Feel calmer?  Take inventory.  What do you need in order to complete this lesson?  Sometimes, awareness of the pattern or life lesson is all we need to break the cycle.  Sometimes we need to take concrete action or develop and build skills to strengthen ourselves or an area of our life. There are times when we just need to understand that the experience is linked to our life purpose, that by having that experience we will be better prepared to more effectively fulfill our life purpose.  If that is where you are, then figure out how to start expressing your life purpose.

5. Where do you need to take action?  Are there a number of people pushing your buttons? What is the common thread on what is going on?  Recently, a client had six different situations that were bringing him down.  We started by discussing each one, but pretty soon a pattern of feeling not in control and not respected started emerging.  We looked at his life and identified a major area where he was feeling frustrated and it was causing him to lose self-respect.  He realized that this was the real area that needed to be addressed.  The primary difference between this and a recurring life lesson is the time element.  All of the situations are concentrated now, not spread out over a lifetime.

Feel calmer?  Identify what action you are going to take and when.  Then do it.  Also, write one postcard to all the individuals who were pointing out the situation to you following the guidelines above.

6. How does this serve you?  Sometimes a difficult situation that drives us mental provides us with an unseen payoff.  For example, a client was frustrated because her daughter and new husband often seemed to be at loggerheads, fighting over spending time with her.  As we examined this, she realized that the benefit she was experiencing was to feel special because they were fighting over her. In fact, she was able to accept that she was creating the situation in order to feel special.  (That is the enlightened aspect we talked about earlier).

Feel calmer?  A postcard is in order here, thanking the individuals involved and releasing them from their contract.  Identify other ways to get that same feeling.

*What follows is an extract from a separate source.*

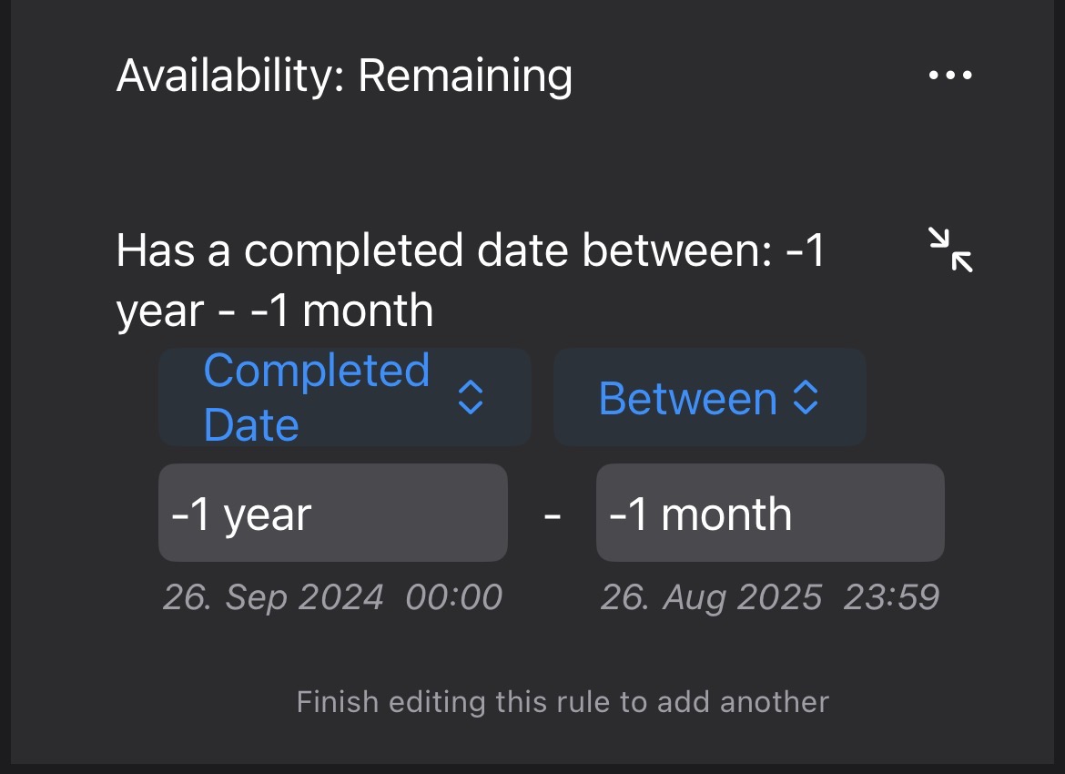Click the Between label text

tap(687, 398)
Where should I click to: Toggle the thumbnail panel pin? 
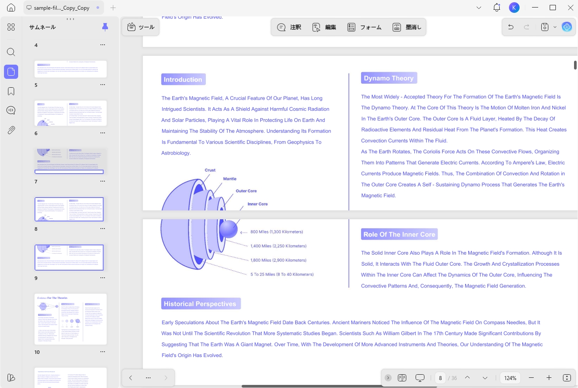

I hope you find this helpful.  As a final note, I wanted to mention that emotional response tends to be different than feeling in that feeling is current.  It exists in the present and unites you to the present. Emotional reaction appears to be triggered by a present event, but in fact is seldom related to the present.  It usually has a lot more to do with the past or future, and contains a sense of powerlessness.  Experiment with these questions and let me know how this works for you.

Related Quotes

"Pain (any pain--emotional, physical, mental) has a message. The information it has about our life can be remarkably specific, but it usually falls into one of two categories: "We would be more alive if we did more of this," and, "Life would be more lovely if we did less of that." Once we get the pain's message, and follow its advice, the pain goes away."     -Peter McWilliams

"Life is just a mirror, and what you see out there, you must first see inside of you."    -Wally 'Famous' Amos

"When you make a mistake, don't look back at it long. Take the reason of the thing into your mind and then look forward. Mistakes are lessons of wisdom. The past cannot be changed. The future is yet in your power."   -Hugh White

"When the student is ready. . . the lesson appears."    -Gene Oliver

"One thing about the school of experience is that it will repeat the lesson if you flunk the first time."    -Author Unknown


Louise Morganti Kaelin was a Life Success Coach who passed on in 2011.  Rest in peace, Louise!